In a unanimous ruling, the judges from Spain’s top court dismissed the appeal filed by, among others, the grandchildren of Franco, who are bitterly opposed to the PSOE’s plans. They wanted their grandfather to be left where he was, or if he had to be moved, to be taken to the family crypt in La Almudena cathedral in central Madrid. This would have presented a major headache for both the government and the authorities, given the cathedral’s location in one of the capital city’s tourist hotspots.
The caretaker government has been awaiting this ruling with baited breath. Sánchez’s closest advisors have spent huge amounts of time and effort to make the exhumation a reality, but have constantly come up against judicial rulings and appeals from the family, as well as unforeseen issues with the Spanish Catholic Church.

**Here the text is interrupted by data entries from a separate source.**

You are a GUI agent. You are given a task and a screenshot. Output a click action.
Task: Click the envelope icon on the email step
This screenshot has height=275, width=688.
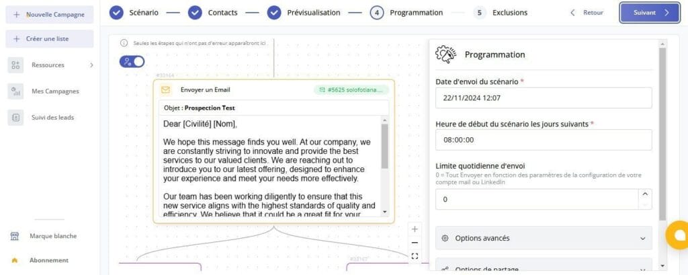pyautogui.click(x=165, y=90)
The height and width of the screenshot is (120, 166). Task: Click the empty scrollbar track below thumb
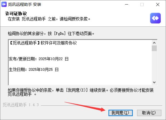click(154, 65)
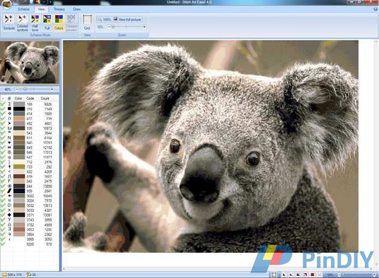Open the Scheme ribbon tab

click(23, 10)
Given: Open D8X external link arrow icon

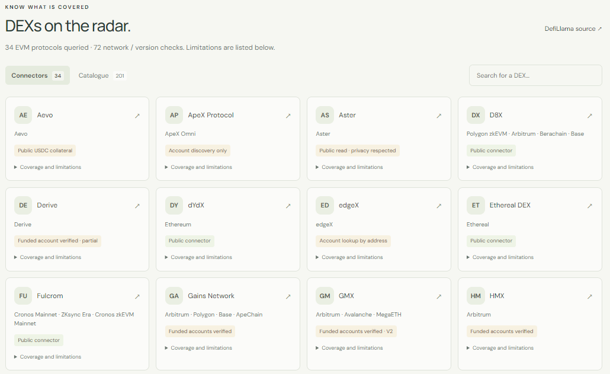Looking at the screenshot, I should click(x=590, y=116).
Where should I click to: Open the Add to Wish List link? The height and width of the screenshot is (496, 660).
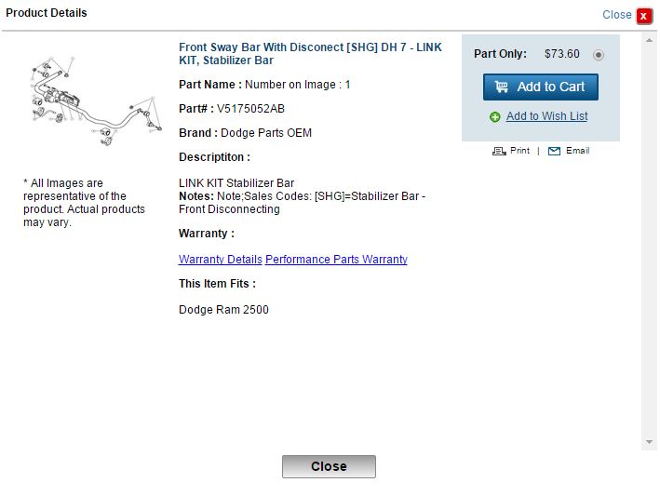click(546, 116)
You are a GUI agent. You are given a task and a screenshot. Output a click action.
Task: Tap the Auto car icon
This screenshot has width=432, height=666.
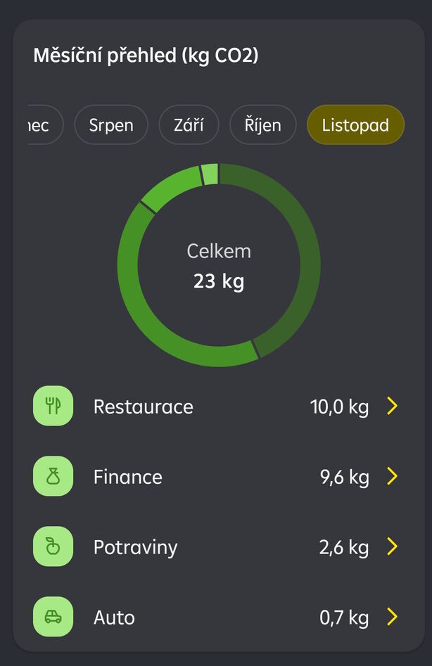click(53, 617)
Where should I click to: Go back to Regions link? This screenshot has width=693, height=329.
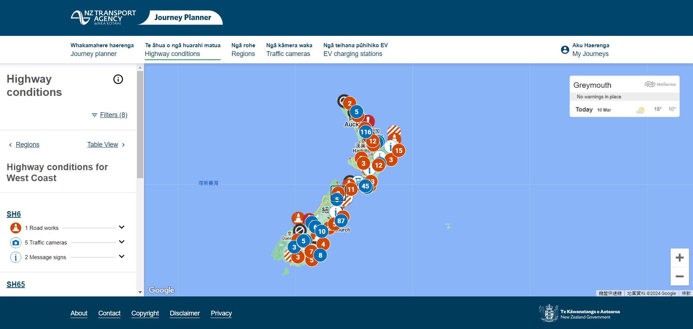click(27, 145)
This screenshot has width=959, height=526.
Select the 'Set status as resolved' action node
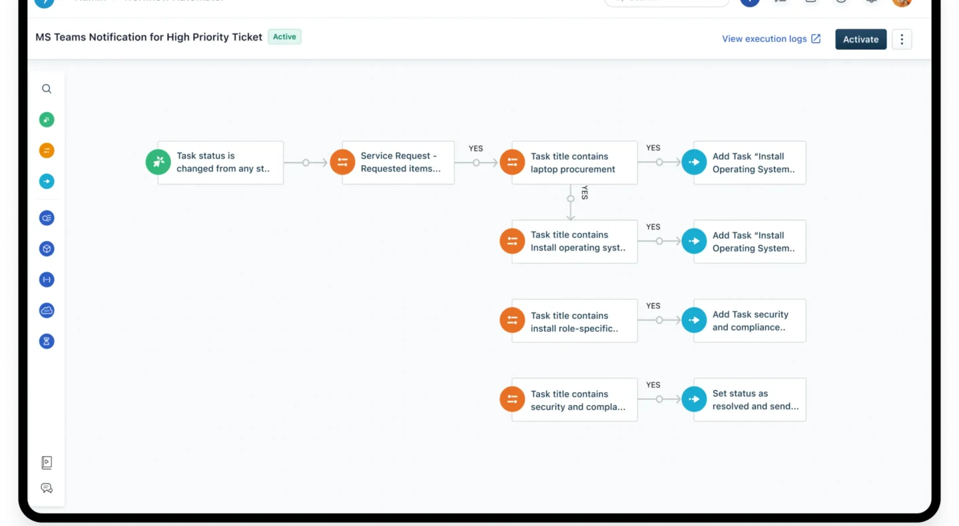click(x=749, y=399)
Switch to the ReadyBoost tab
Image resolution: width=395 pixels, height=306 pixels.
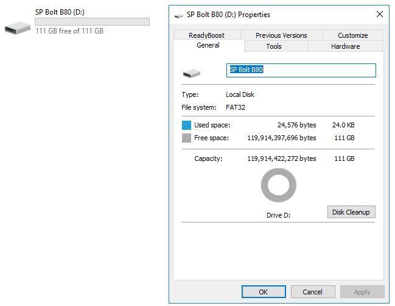(x=206, y=35)
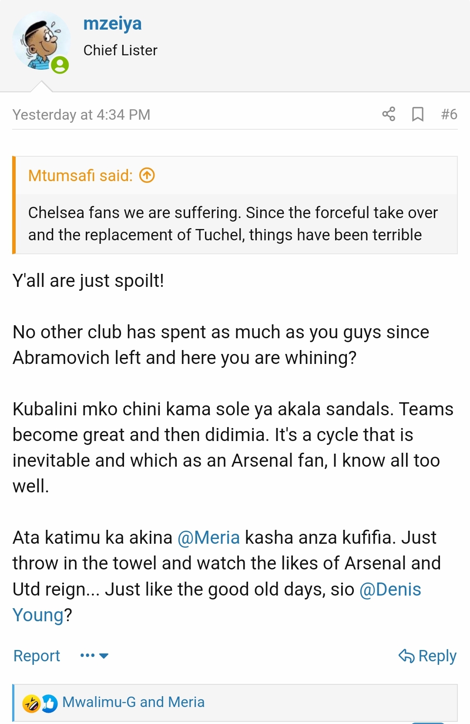Open the mzeiya cartoon avatar picture
This screenshot has width=470, height=724.
pos(41,42)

The executive managed to secure final approval for the operation on June 10 of this year, but the Supreme Court froze the plan until it had definitively ruled on the appeal, which was filed by the Franco family as well as three other collectives: the Francisco Franco Foundation, the Benedictine community in Cuelgamuros (where the Valley of the Fallen is located), and the Association in Defense of the Valley of the Fallen. The Supreme Court based this decision on the need to avoid irreparable damage to the appellants should the appeal be upheld and the remains of Franco had to be returned to the monument.
The plan to exhume Franco was one of the first announced by Sánchez when he came to power in the summer of 2018. Spain is headed to another general election in November 10, the fourth in four years, but the caretaker government may be able to transfer Franco’s remains before Spaniards return to the polls.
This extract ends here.